Online rental marketplace Apartment List has released new findings centering on rising eviction rates and growing financial struggles of U.S. renters. The recommended benchmark for living expenses is no more than 25 percent of one’s income. The researchers found that almost half of their respondents spend more than 30 percent on rent, and one-fourth of respondents spend more than 50 percent of income on paying rent. While the numbers are distressing, the researchers point out that the percentage of renters who are struggling to pay the rent has leveled off, not because rental rates are going down, but because more households with median to higher income are opting to rent. The report finds the national median rent increased by 8.5 percent between 2005 and 2015 but the median renter income increased by only 4.6 percent.

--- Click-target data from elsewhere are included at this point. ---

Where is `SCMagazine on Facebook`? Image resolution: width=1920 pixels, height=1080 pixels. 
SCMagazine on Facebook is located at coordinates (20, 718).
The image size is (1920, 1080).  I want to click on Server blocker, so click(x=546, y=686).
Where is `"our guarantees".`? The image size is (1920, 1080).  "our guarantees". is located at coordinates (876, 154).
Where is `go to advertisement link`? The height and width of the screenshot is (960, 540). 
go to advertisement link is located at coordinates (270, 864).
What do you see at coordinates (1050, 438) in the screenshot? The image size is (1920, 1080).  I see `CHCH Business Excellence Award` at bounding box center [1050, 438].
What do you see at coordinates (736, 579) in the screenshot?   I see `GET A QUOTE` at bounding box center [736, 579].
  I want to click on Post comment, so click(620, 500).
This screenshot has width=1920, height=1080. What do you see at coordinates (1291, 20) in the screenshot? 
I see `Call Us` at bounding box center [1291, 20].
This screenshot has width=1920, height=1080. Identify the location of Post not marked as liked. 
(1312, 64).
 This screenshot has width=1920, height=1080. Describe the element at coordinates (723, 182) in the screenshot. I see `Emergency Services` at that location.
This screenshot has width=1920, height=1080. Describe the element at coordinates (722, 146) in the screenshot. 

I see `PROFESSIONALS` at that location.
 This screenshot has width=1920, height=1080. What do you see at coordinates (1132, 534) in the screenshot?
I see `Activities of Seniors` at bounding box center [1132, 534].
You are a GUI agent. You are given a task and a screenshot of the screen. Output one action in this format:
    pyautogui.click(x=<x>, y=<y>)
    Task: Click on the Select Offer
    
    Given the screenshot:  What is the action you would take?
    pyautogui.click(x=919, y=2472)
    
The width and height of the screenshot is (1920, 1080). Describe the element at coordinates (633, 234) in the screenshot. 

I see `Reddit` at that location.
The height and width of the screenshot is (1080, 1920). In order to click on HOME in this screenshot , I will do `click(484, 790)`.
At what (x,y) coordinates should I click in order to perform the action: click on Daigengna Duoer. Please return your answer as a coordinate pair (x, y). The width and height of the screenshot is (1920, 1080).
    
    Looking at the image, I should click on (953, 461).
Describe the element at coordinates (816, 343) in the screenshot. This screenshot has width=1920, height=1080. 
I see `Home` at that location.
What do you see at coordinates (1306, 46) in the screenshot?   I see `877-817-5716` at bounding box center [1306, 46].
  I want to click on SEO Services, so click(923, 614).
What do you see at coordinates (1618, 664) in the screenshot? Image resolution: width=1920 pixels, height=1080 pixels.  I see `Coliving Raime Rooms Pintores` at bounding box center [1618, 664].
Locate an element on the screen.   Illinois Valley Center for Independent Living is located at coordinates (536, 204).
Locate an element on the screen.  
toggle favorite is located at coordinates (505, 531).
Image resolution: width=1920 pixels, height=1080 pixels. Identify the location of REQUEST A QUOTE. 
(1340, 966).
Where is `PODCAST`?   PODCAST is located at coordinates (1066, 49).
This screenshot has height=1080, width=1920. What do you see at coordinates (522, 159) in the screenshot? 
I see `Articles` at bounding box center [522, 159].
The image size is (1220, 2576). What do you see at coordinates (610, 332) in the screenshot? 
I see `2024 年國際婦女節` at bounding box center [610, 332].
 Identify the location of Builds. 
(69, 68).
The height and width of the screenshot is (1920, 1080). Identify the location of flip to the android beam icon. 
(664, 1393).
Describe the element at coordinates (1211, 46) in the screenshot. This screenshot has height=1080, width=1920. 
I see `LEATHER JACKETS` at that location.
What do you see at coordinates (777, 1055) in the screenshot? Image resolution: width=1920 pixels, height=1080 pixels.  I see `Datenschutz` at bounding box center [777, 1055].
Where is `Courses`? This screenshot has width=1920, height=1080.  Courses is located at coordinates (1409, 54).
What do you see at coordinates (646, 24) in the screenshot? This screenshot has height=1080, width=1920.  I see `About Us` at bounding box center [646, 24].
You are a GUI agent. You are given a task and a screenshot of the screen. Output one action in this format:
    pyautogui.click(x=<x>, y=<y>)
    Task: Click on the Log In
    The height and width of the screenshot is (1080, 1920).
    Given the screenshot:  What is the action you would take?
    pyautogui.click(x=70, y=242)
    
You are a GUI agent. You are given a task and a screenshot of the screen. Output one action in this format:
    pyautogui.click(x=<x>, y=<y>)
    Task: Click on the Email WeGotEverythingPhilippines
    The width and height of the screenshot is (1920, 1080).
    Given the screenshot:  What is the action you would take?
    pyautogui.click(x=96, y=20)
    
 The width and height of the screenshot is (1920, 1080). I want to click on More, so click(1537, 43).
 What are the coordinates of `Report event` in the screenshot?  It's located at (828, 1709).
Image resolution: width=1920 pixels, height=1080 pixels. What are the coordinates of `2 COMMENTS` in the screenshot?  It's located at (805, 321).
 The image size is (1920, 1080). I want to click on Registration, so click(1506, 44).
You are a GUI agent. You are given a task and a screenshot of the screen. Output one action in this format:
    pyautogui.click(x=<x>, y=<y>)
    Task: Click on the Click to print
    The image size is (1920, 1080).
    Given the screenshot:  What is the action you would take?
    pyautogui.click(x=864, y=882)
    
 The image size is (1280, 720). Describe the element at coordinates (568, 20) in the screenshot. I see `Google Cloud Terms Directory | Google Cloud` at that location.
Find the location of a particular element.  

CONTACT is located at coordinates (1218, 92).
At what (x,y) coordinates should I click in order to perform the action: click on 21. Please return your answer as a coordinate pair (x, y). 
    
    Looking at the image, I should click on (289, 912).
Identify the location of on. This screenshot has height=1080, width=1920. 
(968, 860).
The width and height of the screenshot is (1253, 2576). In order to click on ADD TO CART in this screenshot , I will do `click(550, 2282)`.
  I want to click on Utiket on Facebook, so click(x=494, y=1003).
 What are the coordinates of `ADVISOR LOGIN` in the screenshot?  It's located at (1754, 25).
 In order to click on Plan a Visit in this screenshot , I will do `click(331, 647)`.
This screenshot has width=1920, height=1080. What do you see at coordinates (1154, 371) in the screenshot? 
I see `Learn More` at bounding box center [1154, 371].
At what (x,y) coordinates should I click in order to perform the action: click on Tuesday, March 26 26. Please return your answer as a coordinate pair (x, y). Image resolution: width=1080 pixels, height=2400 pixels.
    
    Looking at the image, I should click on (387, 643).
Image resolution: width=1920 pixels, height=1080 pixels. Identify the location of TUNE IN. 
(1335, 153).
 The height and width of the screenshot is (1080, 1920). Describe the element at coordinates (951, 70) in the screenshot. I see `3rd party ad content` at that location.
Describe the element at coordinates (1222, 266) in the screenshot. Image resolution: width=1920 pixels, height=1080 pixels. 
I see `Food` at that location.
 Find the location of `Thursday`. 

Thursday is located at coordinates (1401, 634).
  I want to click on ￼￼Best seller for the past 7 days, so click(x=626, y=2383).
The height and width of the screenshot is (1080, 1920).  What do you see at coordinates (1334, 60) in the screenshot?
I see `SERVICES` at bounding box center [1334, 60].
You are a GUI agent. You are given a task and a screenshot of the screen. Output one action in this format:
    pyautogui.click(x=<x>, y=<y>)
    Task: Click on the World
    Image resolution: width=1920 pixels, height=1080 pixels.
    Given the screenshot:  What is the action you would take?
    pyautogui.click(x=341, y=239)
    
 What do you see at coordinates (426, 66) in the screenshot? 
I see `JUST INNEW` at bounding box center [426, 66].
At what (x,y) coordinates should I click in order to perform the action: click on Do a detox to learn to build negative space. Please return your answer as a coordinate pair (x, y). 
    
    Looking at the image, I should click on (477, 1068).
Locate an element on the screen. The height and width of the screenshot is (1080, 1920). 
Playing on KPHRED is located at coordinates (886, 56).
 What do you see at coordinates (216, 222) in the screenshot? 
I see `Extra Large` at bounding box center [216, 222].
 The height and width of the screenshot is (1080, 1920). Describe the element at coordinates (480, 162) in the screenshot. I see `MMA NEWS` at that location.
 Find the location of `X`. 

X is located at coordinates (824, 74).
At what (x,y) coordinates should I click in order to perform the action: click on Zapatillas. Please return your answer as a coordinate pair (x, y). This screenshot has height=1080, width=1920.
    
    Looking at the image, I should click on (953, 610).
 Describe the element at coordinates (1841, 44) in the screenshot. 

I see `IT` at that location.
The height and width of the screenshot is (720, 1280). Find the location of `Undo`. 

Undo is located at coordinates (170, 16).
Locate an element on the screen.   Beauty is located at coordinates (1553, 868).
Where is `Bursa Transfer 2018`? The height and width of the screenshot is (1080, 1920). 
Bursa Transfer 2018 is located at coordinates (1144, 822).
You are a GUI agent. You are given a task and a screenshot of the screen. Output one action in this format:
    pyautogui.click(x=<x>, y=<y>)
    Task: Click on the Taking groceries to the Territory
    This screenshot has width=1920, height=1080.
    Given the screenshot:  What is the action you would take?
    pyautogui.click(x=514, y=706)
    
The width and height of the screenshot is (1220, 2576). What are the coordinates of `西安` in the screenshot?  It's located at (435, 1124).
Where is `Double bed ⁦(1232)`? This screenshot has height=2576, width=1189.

'Ideal' properties unaffordable

A survey by the rental search marketplace Hunt found that 62 percent of renters it polled said "ideal" rental properties–those conveniently located with the necessary number of bedrooms and bathrooms–are now out of their price range. The renters in the survey ranged in age from 18 to 75, with 90 percent between 20 and 45 years old. "Our respondents were typically younger than the general U.S. population, so a weighting adjustment was applied to make their responses representative of the nation as a whole, researcher Jon Millward told ConsumerAffairs. In addition to paying a rising rent, consumers in the survey said "avoiding scammers" proved to be a serious problem for one out of four apartment hunters.

Rental scams

"We didn’t specifically ask about which scams renters faced most often, but our findings do show that 18 percent of people experienced misleading listing information and 21 percent felt photos were not representative," Millward said. "These could be considered “soft scams” – often they’re deliberate but sometimes they’re not malicious attempts to defraud renters." Outright scams include asking for money before seeing the apartment and even fake landlords showing hopeful apartment hunters around properties they don’t even own. These scams have proliferated in the last decade as competition for apartments has heated up. Apartment searchers say it is also getting harder to find pet-friendly spaces. Willward says that ranks third on the list of problems apartment-searchers mentioned. "The simple reason for this is that a large proportion of landlords prefer to avoid the potential issues that can stem from tenants who have pets, opting instead for pet-free applicants who, given the shortage of properties, are plentiful," Millward said. Millward thinks America now has a housing shortage and that lies at the root of many problems renters face. With fewer homes for sale over the last few years, more consumers are renting longer. That has driven up the cost of rents. The above was first reported by Consumer Affairs.